_Records for the exercise_:
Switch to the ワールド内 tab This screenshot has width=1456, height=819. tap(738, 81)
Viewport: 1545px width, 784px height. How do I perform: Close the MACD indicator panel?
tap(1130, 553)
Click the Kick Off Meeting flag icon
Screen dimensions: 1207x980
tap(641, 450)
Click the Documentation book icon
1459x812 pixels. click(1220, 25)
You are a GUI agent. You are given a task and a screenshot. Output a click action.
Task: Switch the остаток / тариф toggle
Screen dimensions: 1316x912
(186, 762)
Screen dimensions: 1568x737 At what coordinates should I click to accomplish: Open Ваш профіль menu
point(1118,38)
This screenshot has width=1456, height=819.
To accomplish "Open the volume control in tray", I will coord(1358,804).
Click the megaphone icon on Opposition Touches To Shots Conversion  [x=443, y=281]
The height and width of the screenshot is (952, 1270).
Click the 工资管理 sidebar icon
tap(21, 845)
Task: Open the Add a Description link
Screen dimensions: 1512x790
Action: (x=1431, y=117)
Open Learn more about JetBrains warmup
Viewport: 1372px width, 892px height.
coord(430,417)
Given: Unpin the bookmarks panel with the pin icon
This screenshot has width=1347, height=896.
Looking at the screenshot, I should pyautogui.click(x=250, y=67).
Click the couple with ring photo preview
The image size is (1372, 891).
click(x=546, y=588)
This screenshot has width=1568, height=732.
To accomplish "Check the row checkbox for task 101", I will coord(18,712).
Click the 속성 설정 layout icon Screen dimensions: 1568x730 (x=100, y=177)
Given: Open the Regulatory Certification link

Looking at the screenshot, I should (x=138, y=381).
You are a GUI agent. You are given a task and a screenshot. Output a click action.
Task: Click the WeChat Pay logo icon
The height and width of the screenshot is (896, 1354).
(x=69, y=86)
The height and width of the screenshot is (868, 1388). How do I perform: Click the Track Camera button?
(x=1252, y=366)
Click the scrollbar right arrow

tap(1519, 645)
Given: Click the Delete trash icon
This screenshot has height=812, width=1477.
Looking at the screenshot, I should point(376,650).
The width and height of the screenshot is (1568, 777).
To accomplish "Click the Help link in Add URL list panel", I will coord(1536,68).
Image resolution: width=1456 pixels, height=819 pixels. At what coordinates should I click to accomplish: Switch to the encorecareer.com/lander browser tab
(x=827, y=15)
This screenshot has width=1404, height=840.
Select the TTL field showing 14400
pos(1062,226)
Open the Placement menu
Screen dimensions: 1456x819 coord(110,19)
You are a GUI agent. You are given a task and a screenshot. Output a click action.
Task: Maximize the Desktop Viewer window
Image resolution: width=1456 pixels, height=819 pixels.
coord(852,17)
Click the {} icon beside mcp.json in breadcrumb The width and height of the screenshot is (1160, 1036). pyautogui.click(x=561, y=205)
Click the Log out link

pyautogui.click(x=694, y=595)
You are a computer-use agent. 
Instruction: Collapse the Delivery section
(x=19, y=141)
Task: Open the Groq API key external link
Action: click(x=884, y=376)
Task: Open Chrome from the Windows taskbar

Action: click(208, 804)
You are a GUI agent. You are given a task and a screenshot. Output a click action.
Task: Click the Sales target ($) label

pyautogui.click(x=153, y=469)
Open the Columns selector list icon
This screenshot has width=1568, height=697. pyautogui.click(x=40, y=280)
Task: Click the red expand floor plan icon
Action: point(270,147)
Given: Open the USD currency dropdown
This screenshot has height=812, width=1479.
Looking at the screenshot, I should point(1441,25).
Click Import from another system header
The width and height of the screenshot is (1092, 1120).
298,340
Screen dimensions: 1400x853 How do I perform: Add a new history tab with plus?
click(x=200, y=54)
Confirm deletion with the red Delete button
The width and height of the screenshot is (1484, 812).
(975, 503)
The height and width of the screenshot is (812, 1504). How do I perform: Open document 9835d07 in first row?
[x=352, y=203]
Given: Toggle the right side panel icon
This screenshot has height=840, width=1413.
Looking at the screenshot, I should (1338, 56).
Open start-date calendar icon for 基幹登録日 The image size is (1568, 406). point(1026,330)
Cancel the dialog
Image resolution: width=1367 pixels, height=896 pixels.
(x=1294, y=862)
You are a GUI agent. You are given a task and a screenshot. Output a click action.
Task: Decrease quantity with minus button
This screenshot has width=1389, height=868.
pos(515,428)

_Description of the task_: Go through the listing above and copy each line exactly.

_Answer area_:
Switch to the ワールド内 tab This screenshot has width=1456, height=819. tap(738, 81)
Viewport: 1545px width, 784px height. How do I perform: Close the MACD indicator panel?
tap(1130, 553)
Click the Kick Off Meeting flag icon
Screen dimensions: 1207x980
tap(641, 450)
Click the Documentation book icon
1459x812 pixels. click(1220, 25)
You are a GUI agent. You are given a task and a screenshot. Output a click action.
Task: Switch the остаток / тариф toggle
Screen dimensions: 1316x912
(186, 762)
Screen dimensions: 1568x737 At what coordinates should I click to accomplish: Open Ваш профіль menu
point(1118,38)
This screenshot has width=1456, height=819.
To accomplish "Open the volume control in tray", I will coord(1358,804).
Click the megaphone icon on Opposition Touches To Shots Conversion  [x=443, y=281]
The height and width of the screenshot is (952, 1270).
Click the 工资管理 sidebar icon
tap(21, 845)
Task: Open the Add a Description link
Screen dimensions: 1512x790
Action: (x=1431, y=117)
Open Learn more about JetBrains warmup
Viewport: 1372px width, 892px height.
coord(430,417)
Given: Unpin the bookmarks panel with the pin icon
This screenshot has width=1347, height=896.
Looking at the screenshot, I should pyautogui.click(x=250, y=67).
Click the couple with ring photo preview
The image size is (1372, 891).
click(x=546, y=588)
This screenshot has width=1568, height=732.
To accomplish "Check the row checkbox for task 101", I will coord(18,712).
Click the 속성 설정 layout icon Screen dimensions: 1568x730 (x=100, y=177)
Given: Open the Regulatory Certification link

Looking at the screenshot, I should (x=138, y=381).
You are a GUI agent. You are given a task and a screenshot. Output a click action.
Task: Click the WeChat Pay logo icon
The height and width of the screenshot is (896, 1354).
(x=69, y=86)
The height and width of the screenshot is (868, 1388). How do I perform: Click the Track Camera button?
(x=1252, y=366)
Click the scrollbar right arrow

tap(1519, 645)
Given: Click the Delete trash icon
This screenshot has height=812, width=1477.
Looking at the screenshot, I should point(376,650).
The width and height of the screenshot is (1568, 777).
To accomplish "Click the Help link in Add URL list panel", I will coord(1536,68).
Image resolution: width=1456 pixels, height=819 pixels. At what coordinates should I click to accomplish: Switch to the encorecareer.com/lander browser tab
(x=827, y=15)
This screenshot has width=1404, height=840.
Select the TTL field showing 14400
pos(1062,226)
Open the Placement menu
Screen dimensions: 1456x819 coord(110,19)
You are a GUI agent. You are given a task and a screenshot. Output a click action.
Task: Maximize the Desktop Viewer window
Image resolution: width=1456 pixels, height=819 pixels.
coord(852,17)
Click the {} icon beside mcp.json in breadcrumb The width and height of the screenshot is (1160, 1036). pyautogui.click(x=561, y=205)
Click the Log out link

pyautogui.click(x=694, y=595)
You are a computer-use agent. 
Instruction: Collapse the Delivery section
(x=19, y=141)
Task: Open the Groq API key external link
Action: click(x=884, y=376)
Task: Open Chrome from the Windows taskbar

Action: click(208, 804)
You are a GUI agent. You are given a task and a screenshot. Output a click action.
Task: Click the Sales target ($) label

pyautogui.click(x=153, y=469)
Open the Columns selector list icon
This screenshot has width=1568, height=697. pyautogui.click(x=40, y=280)
Task: Click the red expand floor plan icon
Action: point(270,147)
Given: Open the USD currency dropdown
This screenshot has height=812, width=1479.
Looking at the screenshot, I should point(1441,25).
Click Import from another system header
The width and height of the screenshot is (1092, 1120).
298,340
Screen dimensions: 1400x853 How do I perform: Add a new history tab with plus?
click(x=200, y=54)
Confirm deletion with the red Delete button
The width and height of the screenshot is (1484, 812).
(975, 503)
The height and width of the screenshot is (812, 1504). How do I perform: Open document 9835d07 in first row?
[x=352, y=203]
Given: Toggle the right side panel icon
This screenshot has height=840, width=1413.
Looking at the screenshot, I should (1338, 56).
Open start-date calendar icon for 基幹登録日 The image size is (1568, 406). point(1026,330)
Cancel the dialog
Image resolution: width=1367 pixels, height=896 pixels.
(x=1294, y=862)
You are a GUI agent. You are given a task and a screenshot. Output a click action.
Task: Decrease quantity with minus button
This screenshot has width=1389, height=868.
pos(515,428)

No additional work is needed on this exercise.